There is also a sense of social hierarchy expressed using these two locations. East Egg is the superior location, the more ‘fashionable’ and has ‘white palaces’, whereas West Egg has ‘huge places’, notable for their imitation of grandeur (‘spanking new under a thin beard of raw ivy’). However, their colossal size merely implies ambition and aspiration rather than assured and established success.
New York
The metropolitan centre of the region, to which workers commute every day, New York is also where Tom keeps his mistress.
Daisy and Tom’s house
Tom is extremely proud of his new home, introduced as ‘a cheerful red-and-white Georgian colonial mansion’. His stance on the front porch implies his dominance over the space, as well as his wish for the location to reinforce his status. The exterior is lively and ‘glowing’ with light. However, the image of a running lawn, which begins with dynamic movement over a quarter of a mile distant, jumping over objects, but then merely ‘drifting’ once it reaches the house, might suggest a loss of purpose and vitality underlying the bold status markers.

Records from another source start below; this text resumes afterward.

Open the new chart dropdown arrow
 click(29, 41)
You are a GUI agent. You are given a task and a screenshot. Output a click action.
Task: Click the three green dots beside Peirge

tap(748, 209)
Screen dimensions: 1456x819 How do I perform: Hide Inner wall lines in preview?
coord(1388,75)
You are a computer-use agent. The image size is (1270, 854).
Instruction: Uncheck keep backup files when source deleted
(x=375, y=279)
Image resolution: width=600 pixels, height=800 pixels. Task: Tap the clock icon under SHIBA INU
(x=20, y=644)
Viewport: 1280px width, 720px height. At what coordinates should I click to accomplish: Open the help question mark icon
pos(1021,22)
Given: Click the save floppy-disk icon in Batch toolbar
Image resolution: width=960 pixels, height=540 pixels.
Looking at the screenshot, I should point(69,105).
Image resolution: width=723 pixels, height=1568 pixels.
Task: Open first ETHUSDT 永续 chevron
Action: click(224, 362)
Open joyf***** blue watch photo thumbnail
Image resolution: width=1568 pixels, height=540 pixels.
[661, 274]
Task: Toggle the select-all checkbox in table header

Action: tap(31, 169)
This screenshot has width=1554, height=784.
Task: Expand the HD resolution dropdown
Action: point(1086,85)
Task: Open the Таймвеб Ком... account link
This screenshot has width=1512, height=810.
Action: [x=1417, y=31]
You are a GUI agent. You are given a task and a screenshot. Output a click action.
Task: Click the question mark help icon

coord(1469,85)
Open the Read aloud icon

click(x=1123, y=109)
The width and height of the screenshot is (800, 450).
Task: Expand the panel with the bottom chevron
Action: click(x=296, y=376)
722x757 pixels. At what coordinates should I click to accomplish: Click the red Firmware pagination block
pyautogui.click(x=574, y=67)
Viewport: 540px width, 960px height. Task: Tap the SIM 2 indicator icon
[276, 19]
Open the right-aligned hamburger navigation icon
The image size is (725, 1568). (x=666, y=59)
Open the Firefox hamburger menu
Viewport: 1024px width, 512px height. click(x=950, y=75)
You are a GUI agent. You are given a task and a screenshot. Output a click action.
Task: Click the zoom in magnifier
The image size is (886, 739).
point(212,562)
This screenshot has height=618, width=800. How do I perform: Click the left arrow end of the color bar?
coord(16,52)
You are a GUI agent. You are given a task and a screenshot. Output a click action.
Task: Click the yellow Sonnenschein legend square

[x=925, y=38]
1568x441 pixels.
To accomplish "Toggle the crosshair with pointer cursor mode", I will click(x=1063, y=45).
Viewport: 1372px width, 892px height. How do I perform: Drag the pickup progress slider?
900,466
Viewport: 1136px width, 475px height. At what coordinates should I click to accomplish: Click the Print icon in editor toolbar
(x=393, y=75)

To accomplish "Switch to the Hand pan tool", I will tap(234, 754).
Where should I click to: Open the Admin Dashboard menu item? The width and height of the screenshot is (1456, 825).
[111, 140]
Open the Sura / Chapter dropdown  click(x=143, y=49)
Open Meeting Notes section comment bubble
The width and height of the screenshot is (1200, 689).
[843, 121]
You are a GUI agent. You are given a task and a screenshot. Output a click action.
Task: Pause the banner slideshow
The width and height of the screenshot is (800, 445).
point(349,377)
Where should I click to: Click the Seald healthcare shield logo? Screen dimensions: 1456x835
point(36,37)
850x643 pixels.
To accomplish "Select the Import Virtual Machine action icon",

The interior of the house is presented using less masculine imagery: the colour inside is ‘rose’, we see the ‘frosted wedding-cake of the ceiling’ and nature penetrating into this space, so that the grass ‘seemed to grow a little way into the house. A breeze blew through the room…’ Some of the language has negative connotations: ‘fragilely bound’, ‘pale flags’, ‘twisting’, ‘shadow’, which are sustained in the next image of the ‘anchored balloon’, ‘the whip and snap of the curtains and the groan of a picture’. The overall effect is beautiful but unsettling, particularly the surreal notion of two women and a couch floating in the room and coming down to the ground as Tom closes the windows. Does this signal his limitation and restriction of the women in the novel, or merely that he deflates airy ideas and nebulous fantasies?
A man’s world
College – in the 1920s, increasing numbers of women were attending college (the equivalent of university in England) and F. Scott Fitzgerald wrote This Side of Paradise (1920) depicting college life in great detail. Nick’s experience of college was completely male-dominated, and this is because he graduated from New Haven (Yale University) in 1915. Yale only admitted female students in 1969.
Business - Not only is education dominated by men but the business world was also exclusively male. Women in the novel are very limited in their choices of occupation, so Daisy is a wife and, to some extent, a mother. Jordan has her own sporting career but she is never seen pursuing this, so her principal identity in the novel is as a friend to Daisy and girlfriend to Nick. Myrtle is a wife and mistress.